Chng is The Straits Times' former technology correspondent, while her old friend Ramakrishna retired in 2015 as director of industry development at the then Infocomm Development Authority of Singapore. He is now deputy chief executive of IT consultancy CIO Academy Asia.
In the question-and-answer session, Ramakrishna said it is ironic that there is now a buzz here about going cashless, following Prime Minister Lee Hsien Loong's musings about it at the National Day Rally on Aug 20.
Noting that Singapore had introduced cashless options such as Nets, CashCard and EZ-Link cards starting in the 1980s, he said "something fell through the cracks" after that, resulting in such payment options not being integrated into a single, seamless system.
"Maybe the Government should have been a super-regulator in this instance," he mused.
On Mr Lee's observation that cashless payments are big in China, Chng said that came about after China's online value-added services behemoth Tencent enabled its customers to give their friends and family members hongbao through its online channels.
If just 1 per cent of China's 1.38 billion population went cashless, Chng added, that would already be a massive market.
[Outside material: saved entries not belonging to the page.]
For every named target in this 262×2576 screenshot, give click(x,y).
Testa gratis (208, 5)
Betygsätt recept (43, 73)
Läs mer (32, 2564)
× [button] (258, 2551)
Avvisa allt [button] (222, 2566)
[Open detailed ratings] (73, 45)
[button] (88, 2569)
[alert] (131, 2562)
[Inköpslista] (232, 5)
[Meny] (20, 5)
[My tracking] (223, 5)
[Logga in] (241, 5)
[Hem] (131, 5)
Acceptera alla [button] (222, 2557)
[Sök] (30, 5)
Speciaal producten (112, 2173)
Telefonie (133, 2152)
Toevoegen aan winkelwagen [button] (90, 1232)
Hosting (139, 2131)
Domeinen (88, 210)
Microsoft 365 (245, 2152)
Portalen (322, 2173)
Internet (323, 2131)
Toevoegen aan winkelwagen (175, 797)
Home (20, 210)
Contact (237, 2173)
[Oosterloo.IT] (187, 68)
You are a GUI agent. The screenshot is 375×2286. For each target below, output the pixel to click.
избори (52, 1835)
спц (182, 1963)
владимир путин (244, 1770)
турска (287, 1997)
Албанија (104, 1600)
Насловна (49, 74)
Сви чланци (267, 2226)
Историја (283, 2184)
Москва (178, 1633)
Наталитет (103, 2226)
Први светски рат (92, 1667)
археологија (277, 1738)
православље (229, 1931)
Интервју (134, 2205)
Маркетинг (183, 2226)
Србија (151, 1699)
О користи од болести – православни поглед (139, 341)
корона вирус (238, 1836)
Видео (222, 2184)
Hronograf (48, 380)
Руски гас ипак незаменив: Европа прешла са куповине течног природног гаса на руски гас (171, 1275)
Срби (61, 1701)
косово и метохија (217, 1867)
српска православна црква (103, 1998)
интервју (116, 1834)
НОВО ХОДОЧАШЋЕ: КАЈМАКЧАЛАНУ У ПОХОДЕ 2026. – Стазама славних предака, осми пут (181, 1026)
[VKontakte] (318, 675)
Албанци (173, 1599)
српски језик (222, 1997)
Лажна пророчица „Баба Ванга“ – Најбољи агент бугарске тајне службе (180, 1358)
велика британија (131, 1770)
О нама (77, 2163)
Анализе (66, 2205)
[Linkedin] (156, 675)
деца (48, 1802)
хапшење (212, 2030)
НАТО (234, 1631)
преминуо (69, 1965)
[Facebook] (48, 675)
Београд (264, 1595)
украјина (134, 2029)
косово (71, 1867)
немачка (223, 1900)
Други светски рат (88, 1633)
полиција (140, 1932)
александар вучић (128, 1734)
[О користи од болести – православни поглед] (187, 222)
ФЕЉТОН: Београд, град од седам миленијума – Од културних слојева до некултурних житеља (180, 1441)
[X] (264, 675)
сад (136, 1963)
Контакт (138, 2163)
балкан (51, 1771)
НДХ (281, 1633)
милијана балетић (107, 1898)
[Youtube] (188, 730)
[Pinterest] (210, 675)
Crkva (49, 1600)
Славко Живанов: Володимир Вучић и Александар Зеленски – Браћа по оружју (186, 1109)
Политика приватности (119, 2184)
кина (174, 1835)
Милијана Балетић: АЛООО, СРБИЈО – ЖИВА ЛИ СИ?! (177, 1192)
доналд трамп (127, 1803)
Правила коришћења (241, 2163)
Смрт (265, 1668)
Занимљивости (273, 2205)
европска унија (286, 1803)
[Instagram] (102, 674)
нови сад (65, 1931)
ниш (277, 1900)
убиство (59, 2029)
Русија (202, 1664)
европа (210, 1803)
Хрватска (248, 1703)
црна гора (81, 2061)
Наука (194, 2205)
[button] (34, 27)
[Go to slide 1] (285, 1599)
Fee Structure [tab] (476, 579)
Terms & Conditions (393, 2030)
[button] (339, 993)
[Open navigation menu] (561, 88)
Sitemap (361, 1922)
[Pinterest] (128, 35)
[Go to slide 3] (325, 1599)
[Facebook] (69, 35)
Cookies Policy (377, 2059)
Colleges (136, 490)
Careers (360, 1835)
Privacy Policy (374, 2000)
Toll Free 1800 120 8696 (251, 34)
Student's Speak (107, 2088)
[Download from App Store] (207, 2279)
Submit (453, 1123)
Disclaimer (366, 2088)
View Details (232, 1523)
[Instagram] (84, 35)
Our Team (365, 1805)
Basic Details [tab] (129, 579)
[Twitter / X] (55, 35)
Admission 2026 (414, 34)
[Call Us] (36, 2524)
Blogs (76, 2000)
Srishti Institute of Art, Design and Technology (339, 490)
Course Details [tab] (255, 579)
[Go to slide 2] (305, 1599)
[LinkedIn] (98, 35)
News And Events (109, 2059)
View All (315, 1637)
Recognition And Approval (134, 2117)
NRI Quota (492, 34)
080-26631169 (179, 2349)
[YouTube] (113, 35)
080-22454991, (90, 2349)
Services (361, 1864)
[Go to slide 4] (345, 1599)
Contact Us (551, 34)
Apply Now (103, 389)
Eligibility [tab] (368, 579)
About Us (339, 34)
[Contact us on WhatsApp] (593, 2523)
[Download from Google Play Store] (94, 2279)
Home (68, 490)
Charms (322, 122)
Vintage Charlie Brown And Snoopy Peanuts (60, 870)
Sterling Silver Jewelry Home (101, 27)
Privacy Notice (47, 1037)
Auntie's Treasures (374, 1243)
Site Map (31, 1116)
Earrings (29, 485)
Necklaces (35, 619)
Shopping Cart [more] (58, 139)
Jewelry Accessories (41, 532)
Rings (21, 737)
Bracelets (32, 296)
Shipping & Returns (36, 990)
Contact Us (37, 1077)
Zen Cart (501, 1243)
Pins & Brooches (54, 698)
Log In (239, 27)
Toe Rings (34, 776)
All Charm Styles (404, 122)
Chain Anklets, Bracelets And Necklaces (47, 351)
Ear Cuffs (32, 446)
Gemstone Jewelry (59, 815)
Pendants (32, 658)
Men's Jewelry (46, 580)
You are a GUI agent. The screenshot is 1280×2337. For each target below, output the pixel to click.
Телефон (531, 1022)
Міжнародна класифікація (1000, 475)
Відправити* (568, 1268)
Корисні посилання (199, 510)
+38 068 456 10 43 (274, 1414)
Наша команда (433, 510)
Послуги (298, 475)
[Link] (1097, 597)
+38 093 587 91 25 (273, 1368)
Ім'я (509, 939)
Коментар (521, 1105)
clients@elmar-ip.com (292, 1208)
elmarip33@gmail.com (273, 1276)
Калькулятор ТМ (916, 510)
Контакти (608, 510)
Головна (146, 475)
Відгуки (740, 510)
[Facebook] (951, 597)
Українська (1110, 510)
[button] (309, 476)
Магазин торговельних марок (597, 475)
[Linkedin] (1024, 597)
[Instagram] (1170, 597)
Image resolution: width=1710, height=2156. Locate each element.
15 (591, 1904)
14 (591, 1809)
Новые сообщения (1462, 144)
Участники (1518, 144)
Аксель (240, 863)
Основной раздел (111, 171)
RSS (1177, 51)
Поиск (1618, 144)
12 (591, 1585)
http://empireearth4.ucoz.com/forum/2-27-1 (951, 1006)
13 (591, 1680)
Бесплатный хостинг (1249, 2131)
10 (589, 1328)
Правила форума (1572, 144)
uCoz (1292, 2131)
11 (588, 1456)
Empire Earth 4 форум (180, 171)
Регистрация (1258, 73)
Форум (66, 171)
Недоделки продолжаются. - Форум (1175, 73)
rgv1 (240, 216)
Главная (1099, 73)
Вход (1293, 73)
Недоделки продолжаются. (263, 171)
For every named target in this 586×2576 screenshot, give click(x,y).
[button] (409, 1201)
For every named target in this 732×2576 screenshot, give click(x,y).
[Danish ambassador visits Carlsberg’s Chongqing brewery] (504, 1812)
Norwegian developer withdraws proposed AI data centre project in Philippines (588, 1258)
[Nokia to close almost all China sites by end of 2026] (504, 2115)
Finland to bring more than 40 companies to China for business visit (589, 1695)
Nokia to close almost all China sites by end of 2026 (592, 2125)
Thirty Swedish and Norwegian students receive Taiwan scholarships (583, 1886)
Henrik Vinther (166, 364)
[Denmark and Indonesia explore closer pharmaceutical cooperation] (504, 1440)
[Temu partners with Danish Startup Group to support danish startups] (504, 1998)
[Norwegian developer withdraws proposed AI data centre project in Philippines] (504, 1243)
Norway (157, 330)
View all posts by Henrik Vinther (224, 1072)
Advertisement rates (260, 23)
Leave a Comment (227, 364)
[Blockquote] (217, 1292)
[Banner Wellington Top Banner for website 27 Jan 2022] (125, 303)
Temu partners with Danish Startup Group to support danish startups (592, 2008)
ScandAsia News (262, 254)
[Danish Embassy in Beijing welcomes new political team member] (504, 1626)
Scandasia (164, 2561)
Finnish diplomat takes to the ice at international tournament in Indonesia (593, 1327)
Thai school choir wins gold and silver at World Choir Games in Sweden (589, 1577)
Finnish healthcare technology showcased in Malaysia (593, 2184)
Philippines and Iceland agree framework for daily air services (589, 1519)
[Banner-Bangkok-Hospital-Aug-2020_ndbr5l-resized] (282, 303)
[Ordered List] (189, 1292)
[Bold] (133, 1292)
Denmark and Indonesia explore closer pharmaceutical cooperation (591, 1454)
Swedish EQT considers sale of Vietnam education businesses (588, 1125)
Singapore, however, did not have such a critical mass, noted William "Bill" Liu, 69, a co-author of Intelligent Island and another industry veteran.
Liu, who is now chairman and managing partner of private venture catalyst Stream Global, had tried to set up a cashless payment system for transactions other than transport fares when he was president of Green Dot Capital here.
"The first thing merchants ask is: Is it free?" he recalled, adding that for most of them, the cost of installing cashless payment terminals alone was prohibitive.
"Say a terminal costs $1,200. If you need 10,000 terminals, that is already $12 million," he pointed out. "So unless you have very deep pockets, most merchants would not be willing to spend that sort of money."
Other readers agreed, noting that merchants were often fixated on "cost recovery" instead of business opportunities.
Ramakrishna added: "The whole country has to agree on a standard for such payments. You need someone to say, 'Just do it'."
Liu later added that the need for a cashless payment system might be less pronounced in Singapore because first, the banks are very efficient in clearing cheques - within two days, compared with weeks in some countries - and second, there are automated teller machines everywhere, unlike in China.
Readers had many suggestions for the book's second edition.
Among them was retiree I.P. Wang, 73, also an industry pioneer, who asked: "In this book, you covered the Indian chiefs. What about the Indians?"
Ramakrishna said that, in the past, the Government's efforts to attract multinational corporations (MNCs) to invest in Singapore had resulted in home-grown IT talents and small and medium-sized enterprises here being "IT coolies", that is, existing mainly to "serve" MNCs.
The snag, he added, was that Singapore's IT talents could not own the technologies they had developed, giving everything over to MNCs, thus crippling their chances to "conquer the world" on their own steam.
Happily, he added, there is now a "strong effort" to commercialise IT breakthroughs from universities and research-and-development institutions here, such as the Agency for Science, Technology and Research (A*Star).
Meet regular Penny Chan, 56, a senior manager at a support centre for diabetics, asked whether Singapore's millennials have what it takes to propel the IT journey on.
Chng said: "I think they have the hunger. If you've got all the lowhanging fruit, what are left are the higher-hanging ones, so you've got to climb higher - and the jungle is very competitive."